Baseado na novela do paulista Raduan Nassar, Lavoura Arcaica começou a ser realizado no segundo semestre de 1998, mas somente estreou no Brasil e no exterior em 2001, depois de um longo processo de criação. O filme conta a história de André (Selton Mello), o filho que retorna à fazenda onde foi criado, reencontrando-se com o pai (Raul Cortez), a irmã, Ana (Simone Spoladore), por quem nutria imensa paixão, a mãe, o irmão encarregado de buscá-lo, a mãe e a própria infância, num permanente confronto entre passado e presente. É também a volta do filho pródigo - assim como o diretor, que se reencontrou com o cinema, após muitos anos.
Em 1986, Luis Fernando Carvalho, carioca então com 23 anos, co-dirigiu com Maurício Farias um instigante e belo curta-metragem, A Espera, premiado no Festival de Gramado daquele ano.
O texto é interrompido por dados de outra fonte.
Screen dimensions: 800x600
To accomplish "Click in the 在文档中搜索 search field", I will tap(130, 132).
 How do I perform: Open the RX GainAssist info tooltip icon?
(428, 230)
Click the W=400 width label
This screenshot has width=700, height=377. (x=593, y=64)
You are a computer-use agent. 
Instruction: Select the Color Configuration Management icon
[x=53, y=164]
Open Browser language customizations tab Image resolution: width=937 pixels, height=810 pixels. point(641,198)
O filme, um dos melhores nacionais da década de 80, é inspirado nos Fragmentos de Um Discurso Amoroso, de Roland Barthes, e tem no elenco Marieta Severo, Diogo Vilela e Malu Mader. A Espera traduzia, de maneira muito acentuada, a busca do diretor iniciante por uma linguagem no cinema. Doze anos mais tarde, depois de ter desenvolvido uma bem-sucedida carreira na tevê, marcada justamente pela inovação da linguagem, Luis Fernando voltou ao cinema, de novo empenhado em experimentar, em abrir novos caminhos. Segundo ele, Lavoura Arcaica vem responder a todas as inquietações dos anos em que ficou fazendo televisão.
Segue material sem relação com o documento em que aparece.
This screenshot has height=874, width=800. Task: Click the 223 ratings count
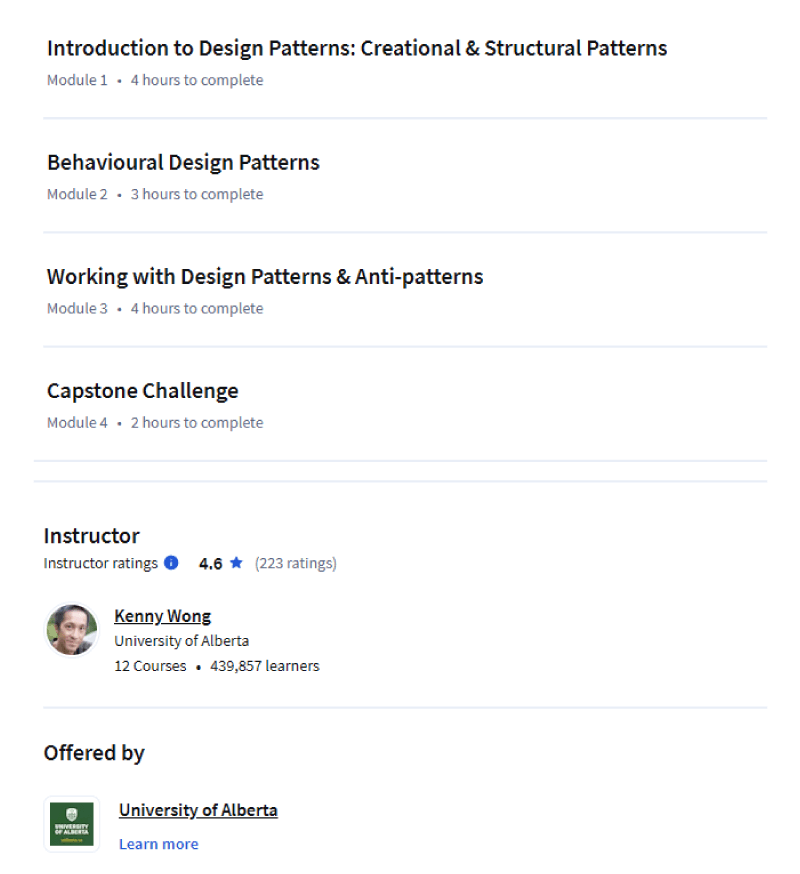[x=295, y=564]
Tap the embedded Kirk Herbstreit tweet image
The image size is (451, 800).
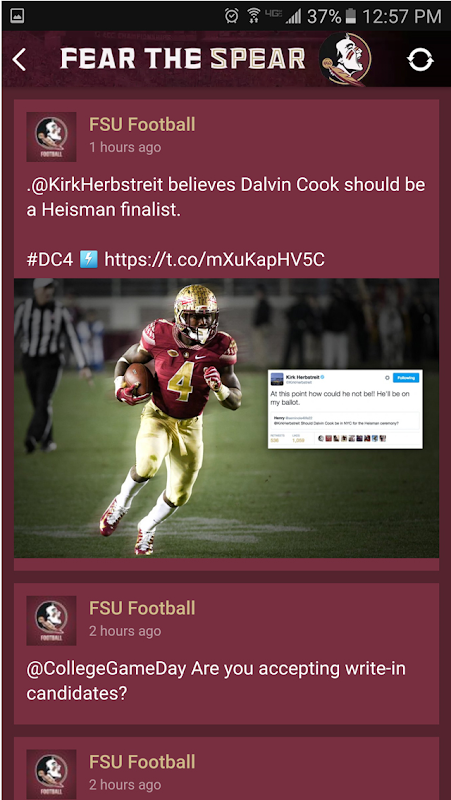(345, 409)
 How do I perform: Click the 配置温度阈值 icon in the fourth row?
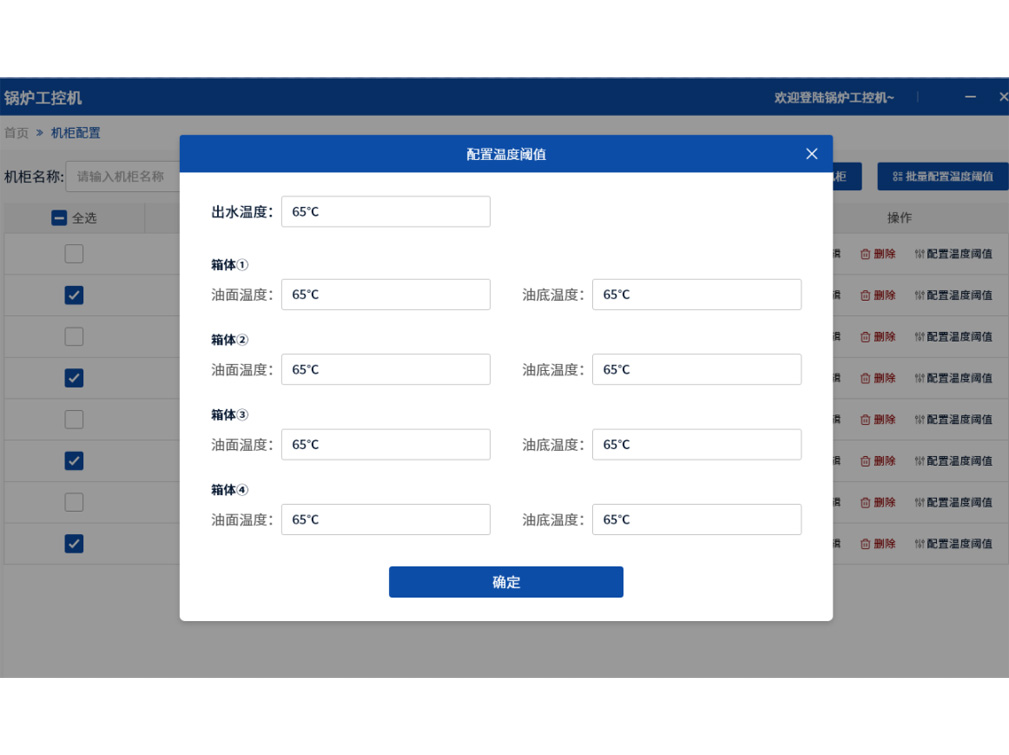click(x=919, y=378)
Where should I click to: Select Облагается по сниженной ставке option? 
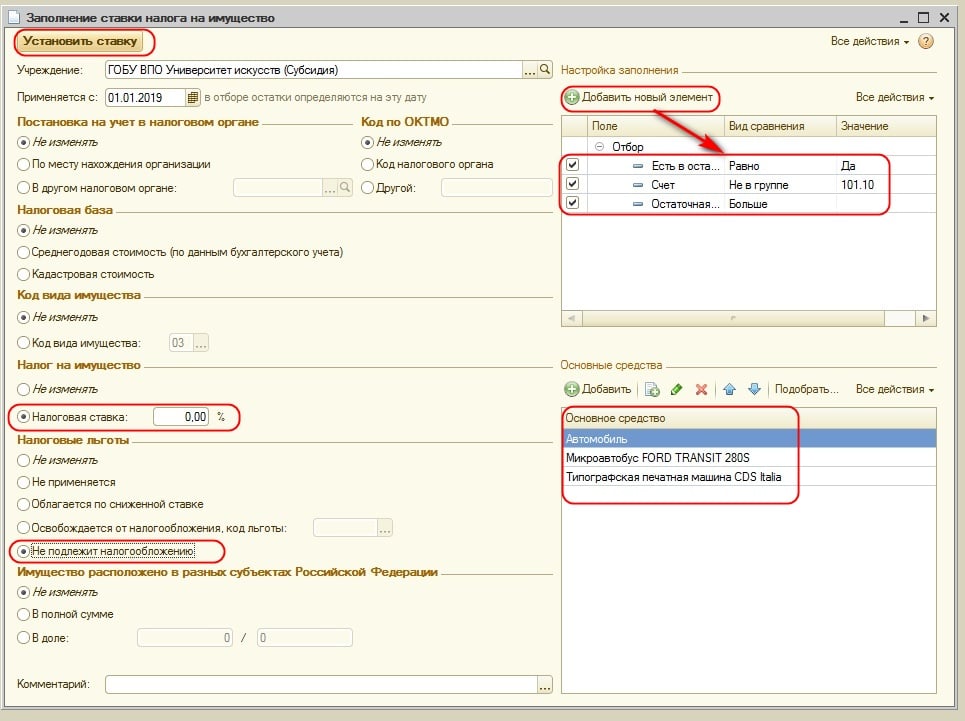point(24,504)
Mais do que uma história narrativa - o que de fato não é -, o livro de Raduan Nassar oferece um elaborado trabalho de construção de linguagem, o que fascinou o diretor. O que eu prezo demais na literatura do Raduan é que não se trata da linguagem pela linguagem, mas da linguagem como morada do ser, enquanto necessidade de sobrevivência, a linguagem como um grito, observa Carvalho.
Lento, pausado e belo em sua proposta de poética universal, Lavoura Arcaica é uma fiel adaptação do texto homônimo de Raduan Nassar, escritor fascinante não apenas pela qualidade superior do pouco que escreveu e publicou (somente três livros), mas por seu perfil fugidio e misterioso - aos 66 anos, há mais de duas décadas afastado da literatura, se refugiou em sua fazenda no interior de São Paulo.
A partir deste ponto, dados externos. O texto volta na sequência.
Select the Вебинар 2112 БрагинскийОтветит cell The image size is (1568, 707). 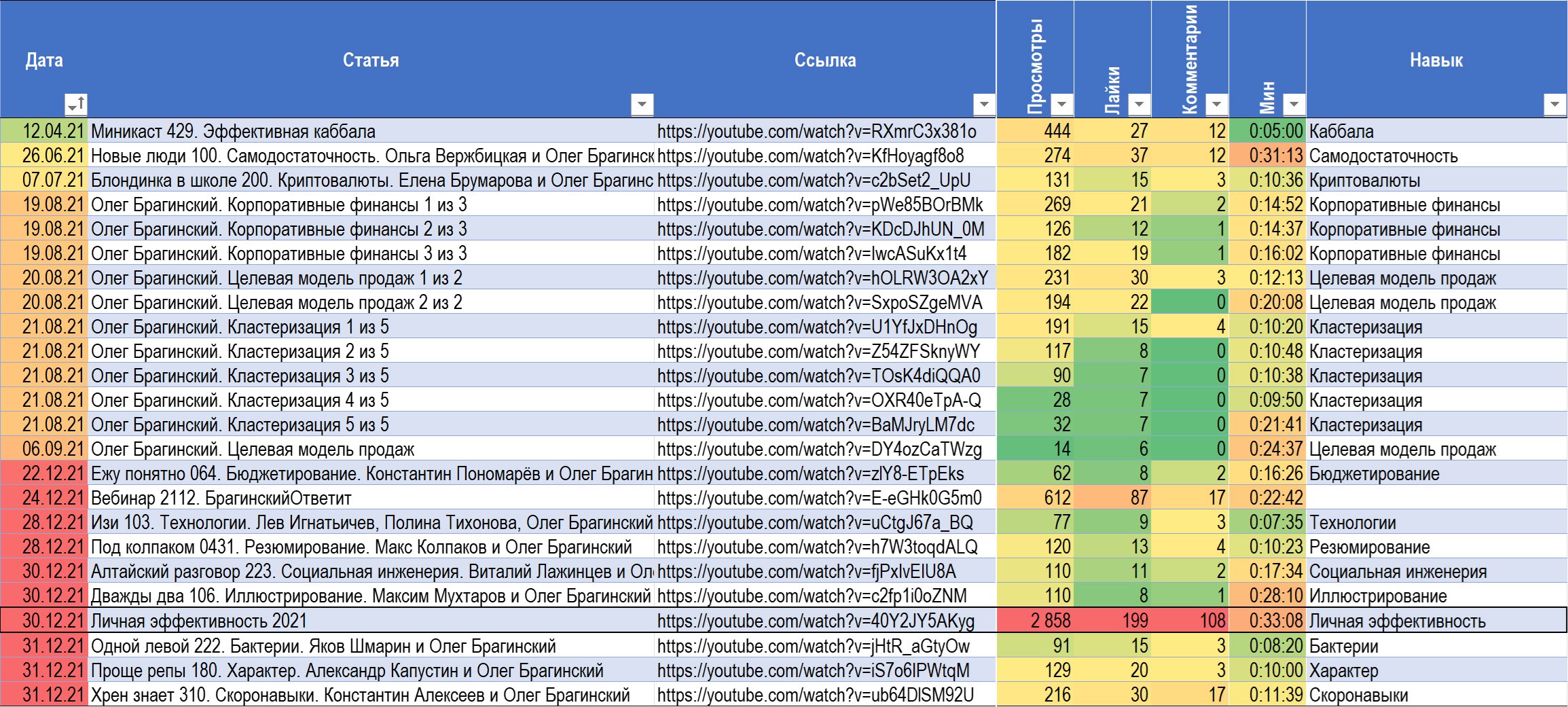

Com enfoque sobre liberdade, tradição, família patriarcal, amor incestuoso e até com um toque político na visão da autoridade sobre o oprimido, o filme é uma experiência muito mais visceral do que exercício de cabeça, uma obra corajosa e radical sem se nunca se tornar hermética, abrindo-se em muitos caminhos para o espectador que disponibilizar sensibilidade e inteligência para ir de encontro ao rico painel de conflitos morais e psicológicos. Selton Melo, como o herói trágico, domina absoluto um elenco onde ainda pontificam Raul Cortez e a novata Simone Spoladore. Pictórico pela própria natureza, e pela natureza humana, Lavoura Arcaica deve muito de sua eficácia narrativa ao fotógrafo Walter Carvalho.